Here is code to better demonstrate what I am trying to do:
queue = Queue.Queue()
t = threading.Thread(target=worker)
t.start()
def addTask():
queue.put(SomeObject())
def worker():
while True:
try:
# If an item is put onto the queue, immediately execute it (unless
# an item on the queue is still being processed, in which case wait
# for it to complete before moving on to the next item in the queue)
item = queue.get()
runTests(item)
# I want to wait for 'runTests' to complete before moving past this point
except Queue.Empty, err:
# If the queue is empty, just keep running the loop until something
# is put on top of it.
pass
def runTests(args):
op_thread = SomeThread(args)
op_thread.start()
# My problem is once this last line 't.start()' starts the thread,
# the 'runTests' function completes operation, but the operation executed
# by some thread is not yet done executing because it is still running in
# the background. I do not want the 'runTests' function to actually complete
# execution until the operation in thread t is done executing.
"""t.join()"""
# I tried putting this line after 't.start()', but that did not solve anything.

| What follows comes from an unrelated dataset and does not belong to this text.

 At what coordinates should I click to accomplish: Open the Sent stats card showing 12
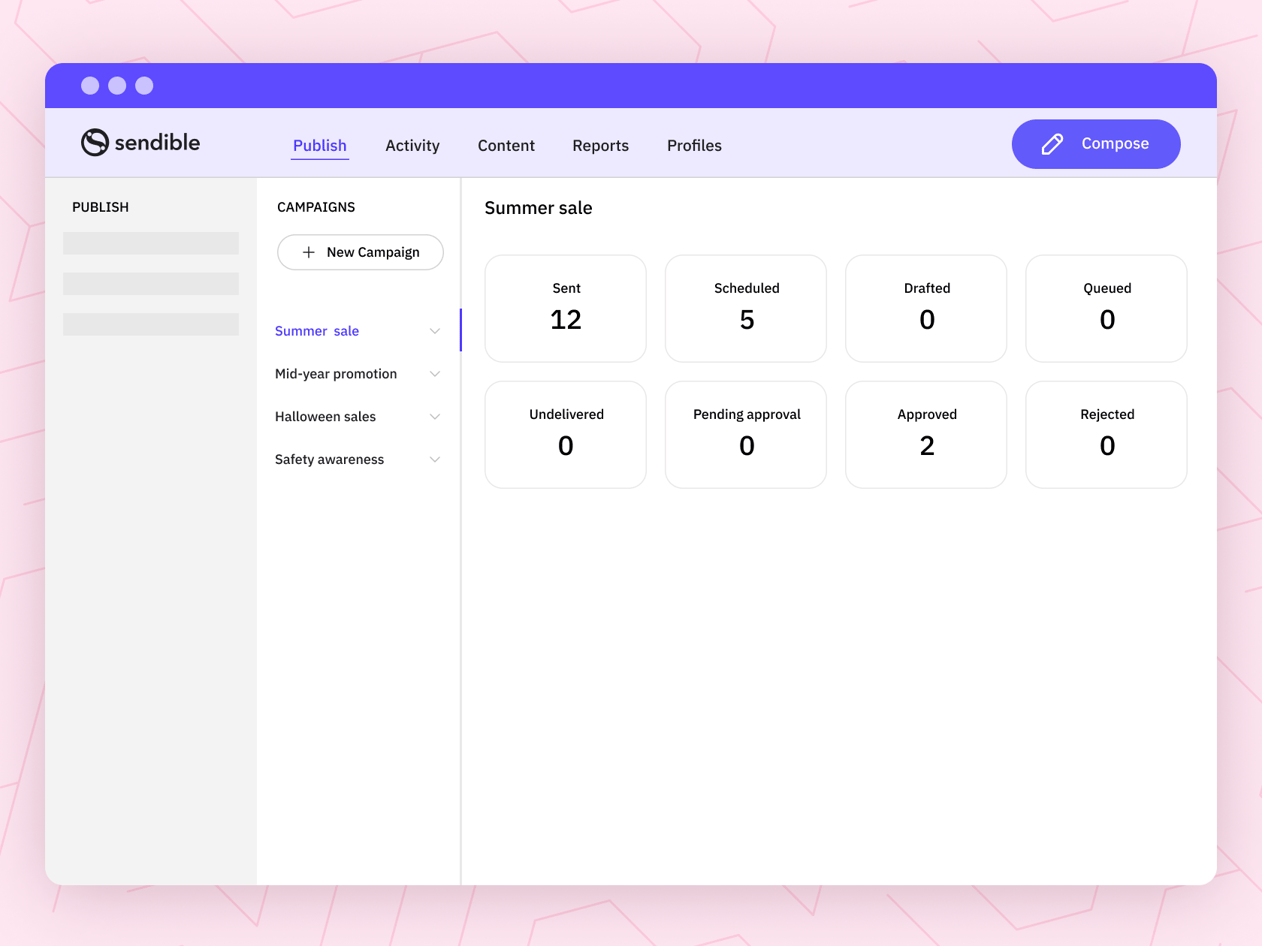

# I have commented it out because it is not necessary to demonstrate what
# I am trying to do, but I just wanted to show that I tried it.
Some notes:
This is all running in a PyGTK application. Once the 'SomeThread' operation is complete, it sends a callback to the GUI to display the results of the operation.
I do not know how much this affects the issue I am having, but I thought it might be important.
A fundamental issue with Python threads is that you can't just kill them - they have to agree to die.
What you should do is:
Implement the thread as a class
Add a threading.Event member which the join method clears and the thread's main loop occasionally checks. If it sees it's cleared, it returns. For this override threading.Thread.join to check the event and then call Thread.join on itself
To allow (2), make the read from Queue block with some small timeout. This way your thread's "response time" to the kill request will be the timeout, and OTOH no CPU choking is done
Here's some code from a socket client thread I have that has the same issue with blocking on a queue:
class SocketClientThread(threading.Thread):
""" Implements the threading.Thread interface (start, join, etc.) and
can be controlled via the cmd_q Queue attribute. Replies are placed in
the reply_q Queue attribute.
"""
def __init__(self, cmd_q=Queue.Queue(), reply_q=Queue.Queue()):
super(SocketClientThread, self).__init__()
self.cmd_q = cmd_q
self.reply_q = reply_q
self.alive = threading.Event()
self.alive.set()
self.socket = None
self.handlers = {
ClientCommand.CONNECT: self._handle_CONNECT,
ClientCommand.CLOSE: self._handle_CLOSE,
ClientCommand.SEND: self._handle_SEND,
ClientCommand.RECEIVE: self._handle_RECEIVE,
}
def run(self):
while self.alive.isSet():
try:
# Queue.get with timeout to allow checking self.alive
cmd = self.cmd_q.get(True, 0.1)
self.handlers[cmd.type](cmd)
except Queue.Empty as e:
continue
def join(self, timeout=None):
self.alive.clear()
threading.Thread.join(self, timeout)
Note self.alive and the loop in run.